She is standing single at "last call for alcohol".
**I ALT 12 you!**
Submitted by loozer on Thu, 03/04/2010 - 9:05pm.
UrMomma!!!
http://www.youtube.com/watch?v=yyngFurWy14
I've seriously wondered many times why certain women can attract famous or good looking guys.
Courtney seems to have gotten in the way of Tori Amos' relationship with Reznor, she slept with actors and a bunch of other guys that at the moment were "in demand".
It's like, what could she possibly do?!, what is so special that it makes guys forget about a good relationship for a night with her?!
I wonder the same about Sienna Miller, she looks so ugly and average, I'll forever wonder what exactly is she up to that makes her so attractive.
Oh and Courtney has always been ugly, there are some photos of her with short hair as a teenager and she was truly a monster.
It was said best in "American Psycho" :
"The only girls with good personalities who are smart or maybe funny or halfway intelligent or talented, though god knows what the fuck that means, are ugly chicks... And this is because they have to make up for how fucking unattractive they are."

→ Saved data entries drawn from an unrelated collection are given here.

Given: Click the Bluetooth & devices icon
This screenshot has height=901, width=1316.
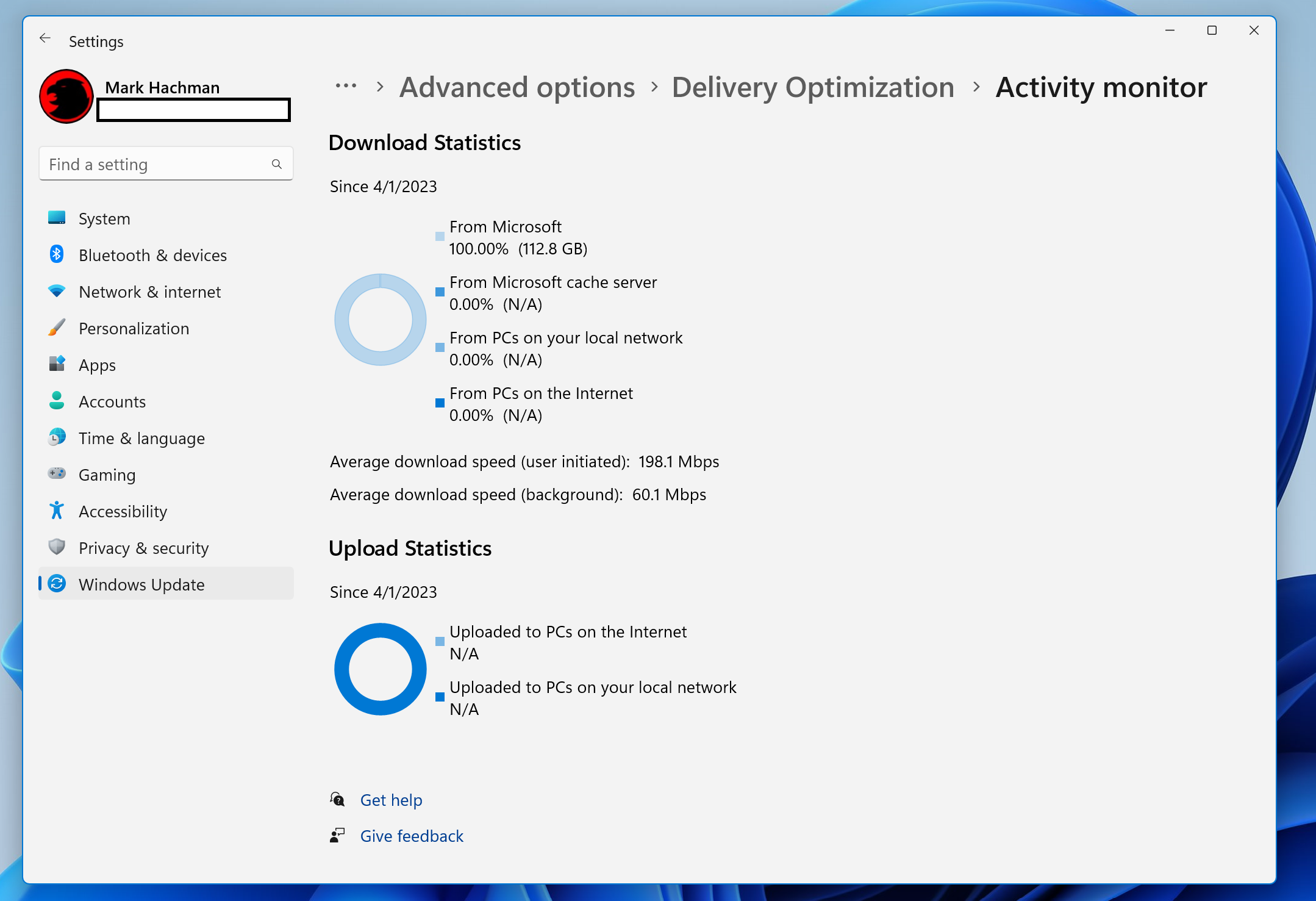Looking at the screenshot, I should click(57, 255).
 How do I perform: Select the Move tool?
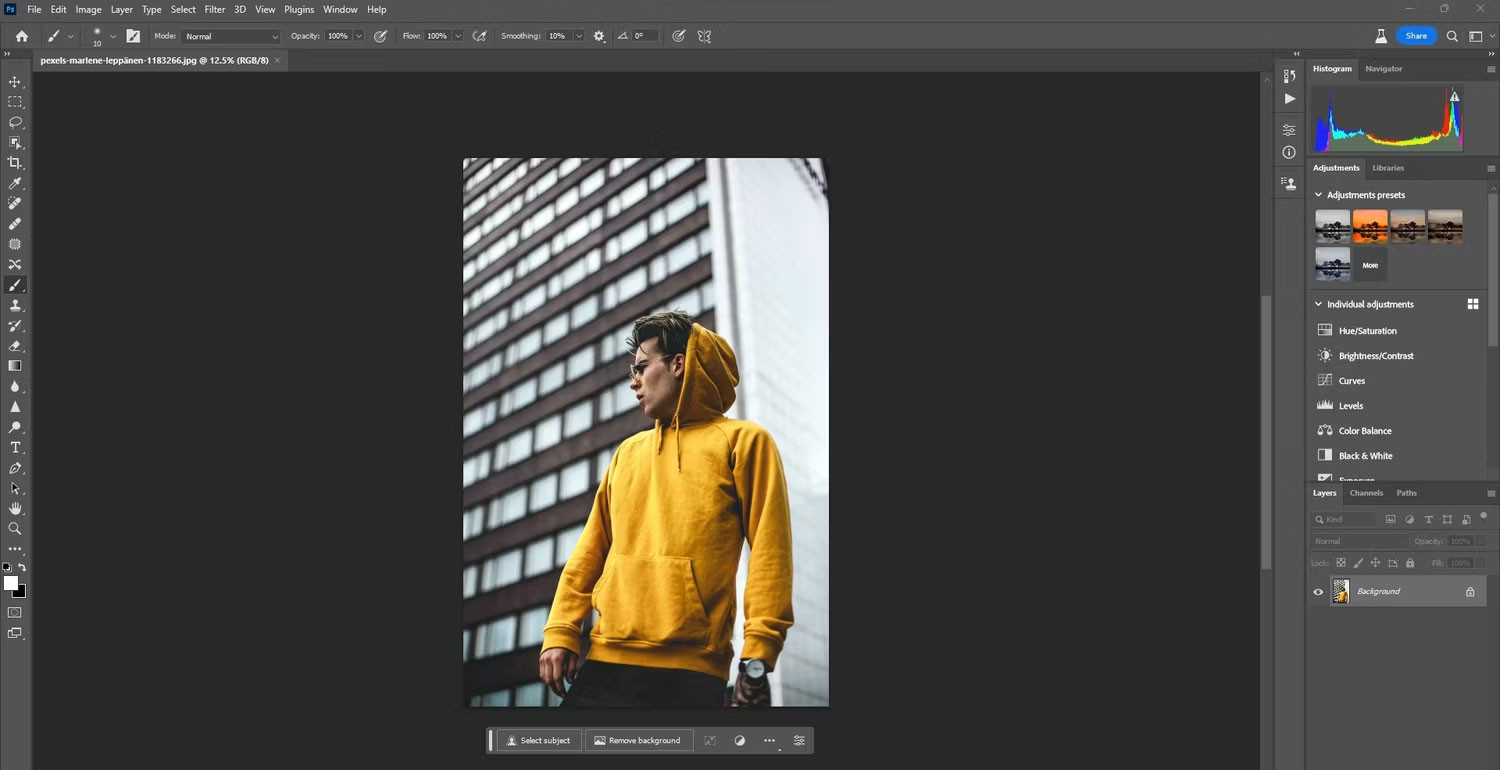[x=15, y=82]
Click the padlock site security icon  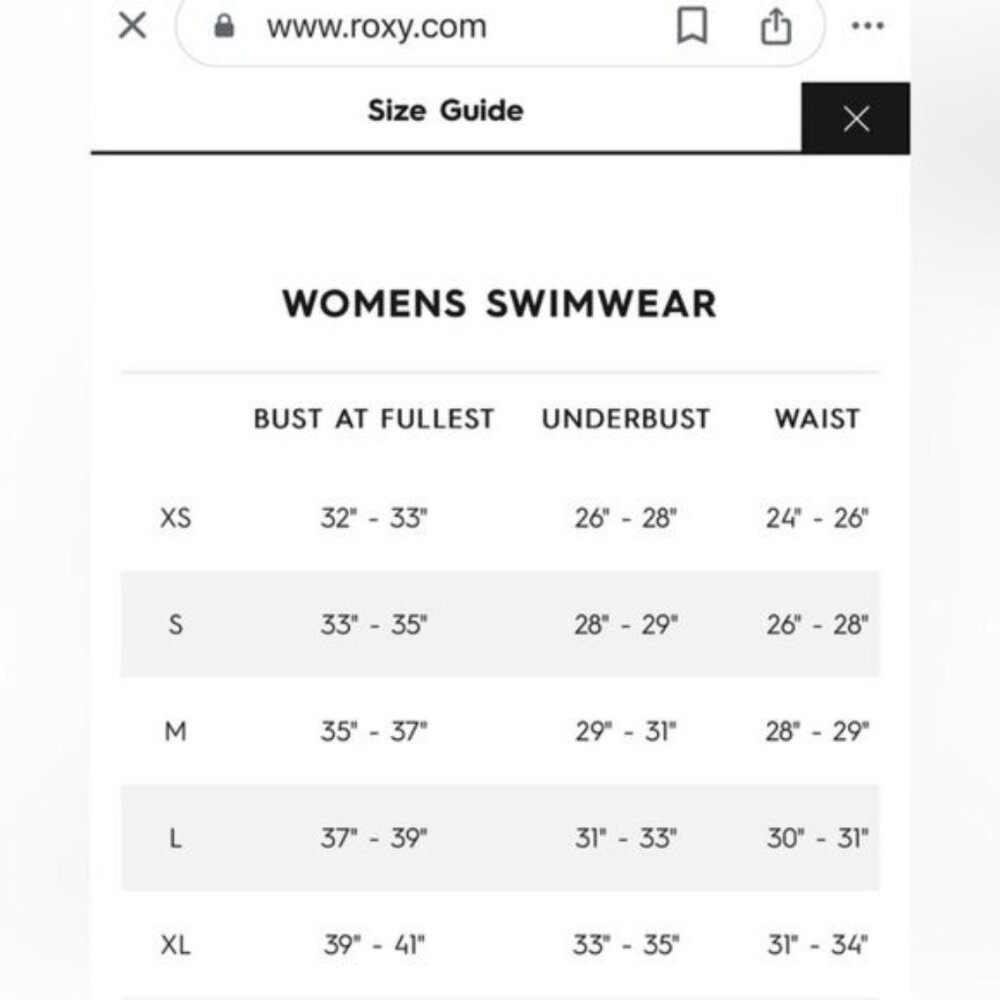coord(225,27)
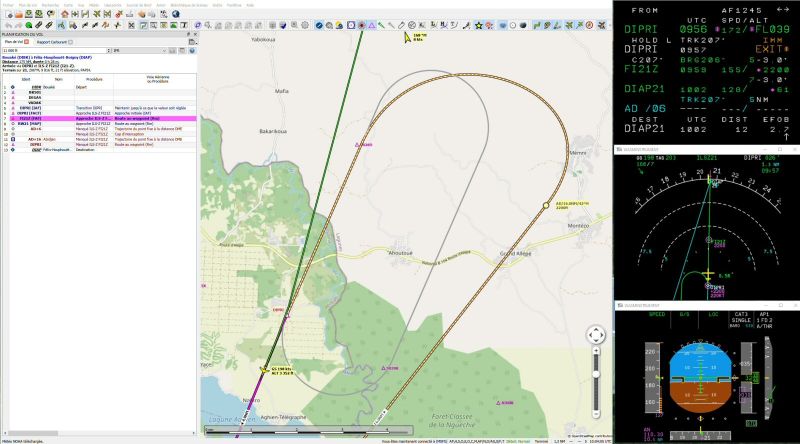
Task: Click the blue help icon in planning panel
Action: tap(192, 51)
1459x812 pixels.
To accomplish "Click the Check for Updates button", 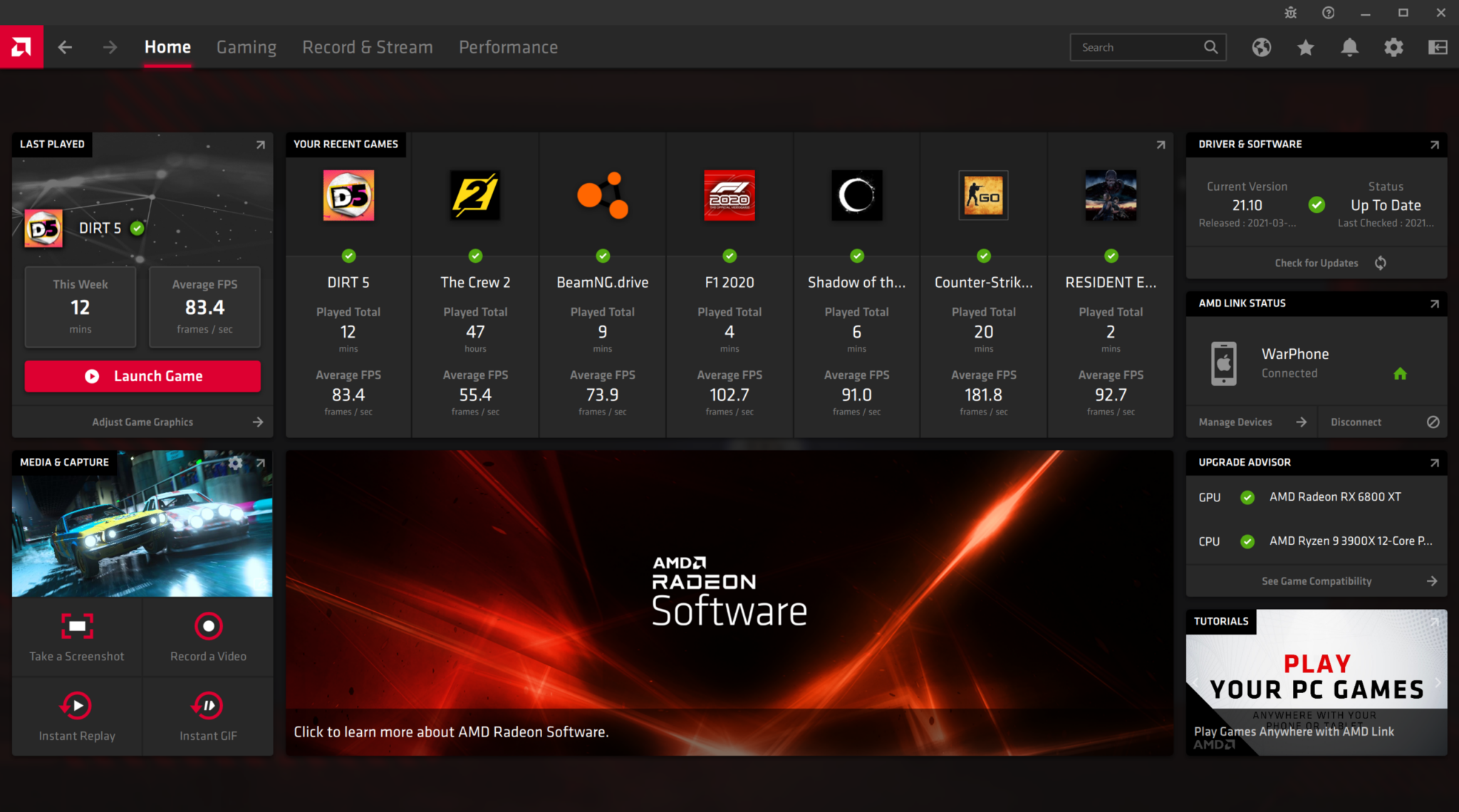I will pos(1316,262).
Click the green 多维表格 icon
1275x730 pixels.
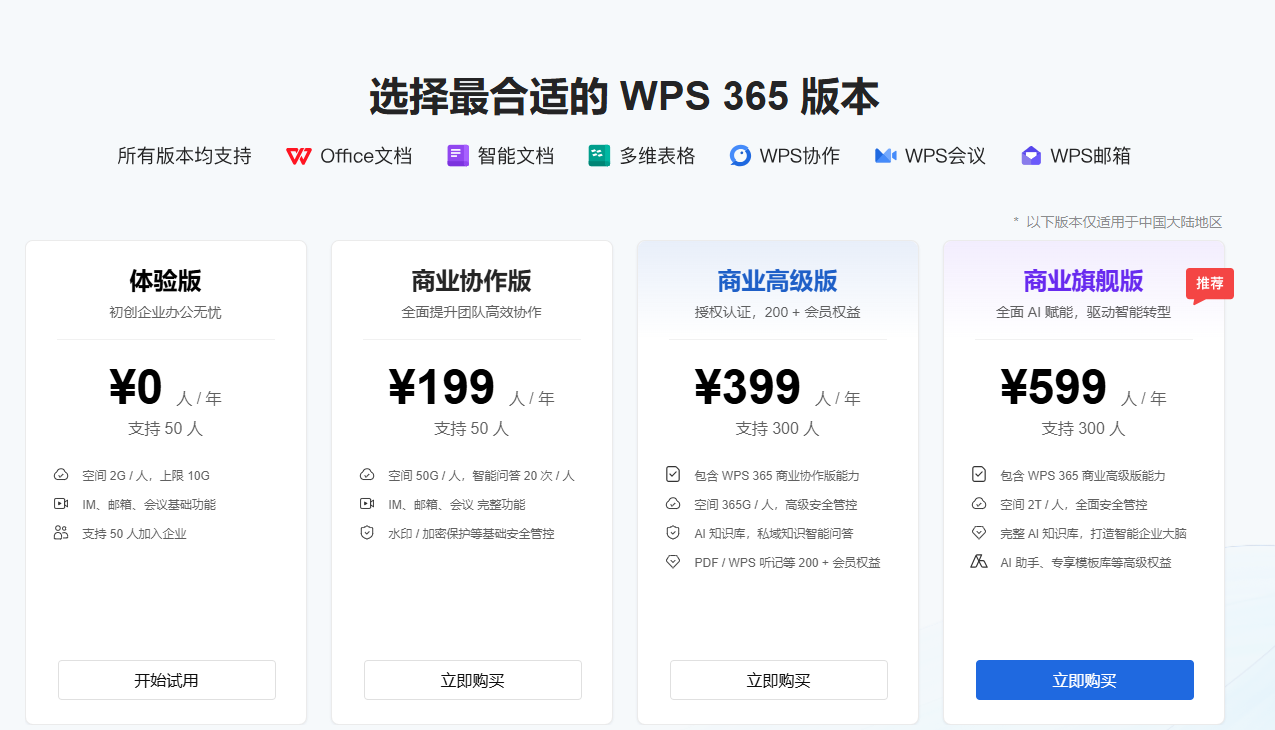599,156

As an artist, I find this to be true over and over again within my peers. Pretty girls are only ever slightly talented. Their work lacks substance and is generally boring as all hell... just like their sex.
Dorky girls (and most dorky guys) are freaks in bed.
You want an amazing time? Pick up a girl at an Anime Convention or a Medieval Fair, you'll never go back to high-maintenance bitches again.
I was thinking about the people with whom I've been intimate over the years.
Each had something special about them even if they were not conventionally attractive.
Some were better in bed than others.
But each one must have been attractive to me at some point.
:)
STFU you irrelevant twat.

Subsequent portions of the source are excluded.